** Start of RECORDED DATA **

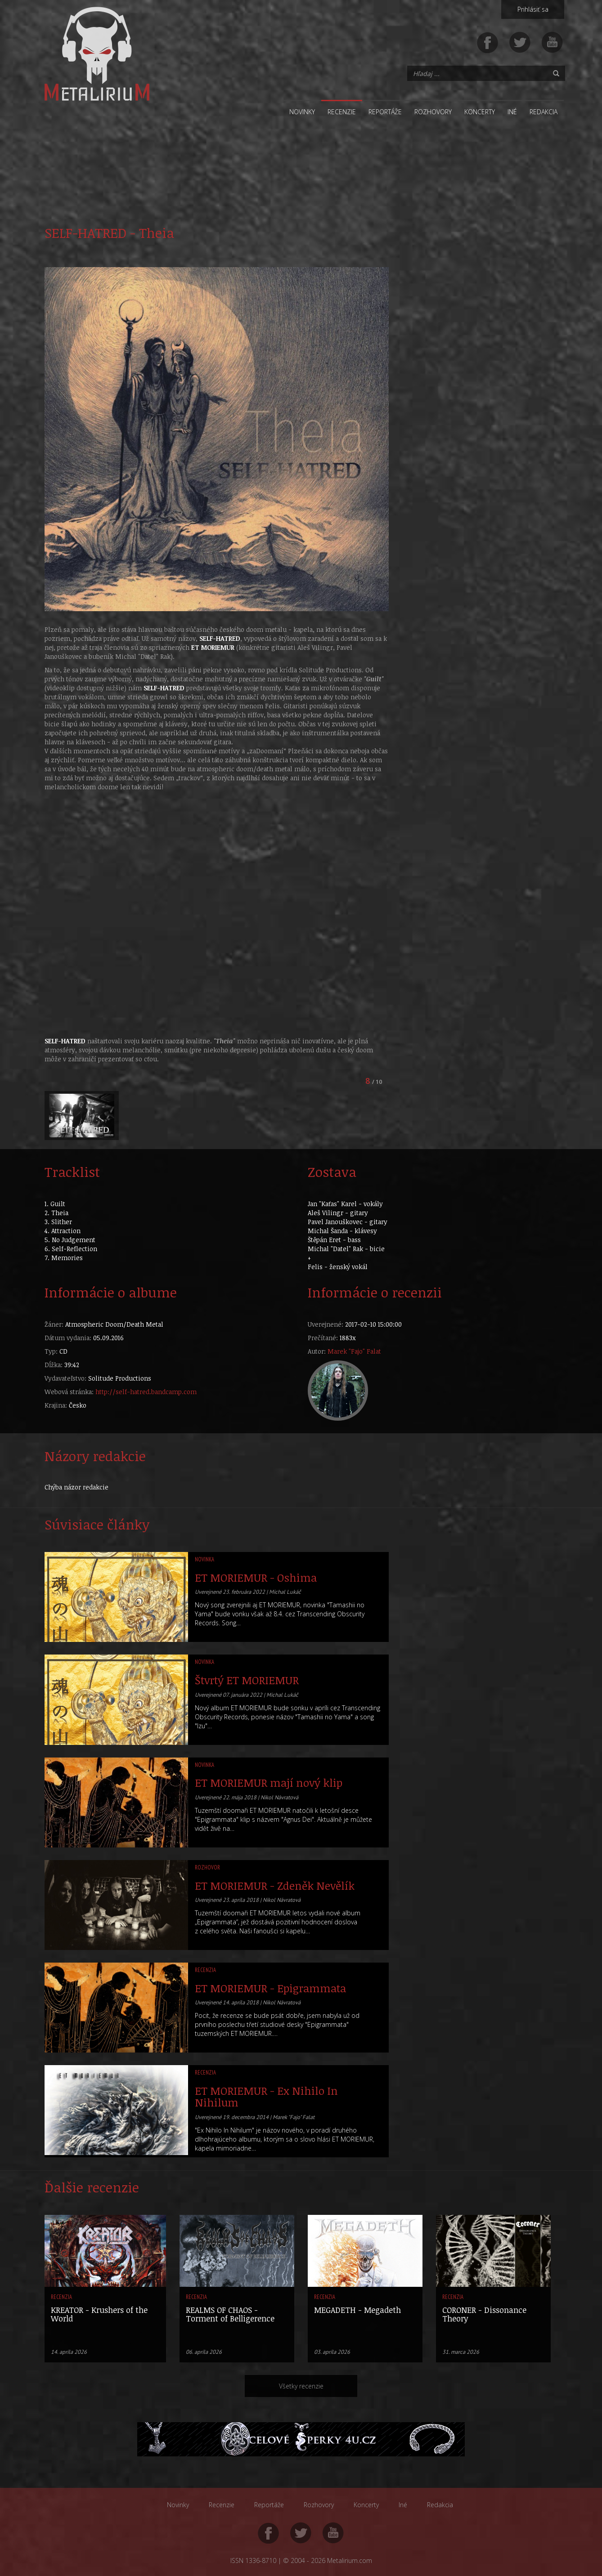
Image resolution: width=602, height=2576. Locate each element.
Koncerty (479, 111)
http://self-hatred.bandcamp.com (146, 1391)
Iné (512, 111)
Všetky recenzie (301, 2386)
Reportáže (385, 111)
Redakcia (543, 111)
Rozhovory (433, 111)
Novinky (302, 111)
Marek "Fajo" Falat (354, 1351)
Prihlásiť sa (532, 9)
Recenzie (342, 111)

** End of RECORDED DATA **

Please rewrite the listing from the line with "Redakcia (543, 111)" through the end of the listing, both included, changing "Novinky" to "Aktuality" and keeping everything else the same.

§ **EXERCISE OUTPUT**:
Redakcia (543, 111)
Rozhovory (433, 111)
Aktuality (302, 111)
Marek "Fajo" Falat (354, 1351)
Prihlásiť sa (532, 9)
Recenzie (342, 111)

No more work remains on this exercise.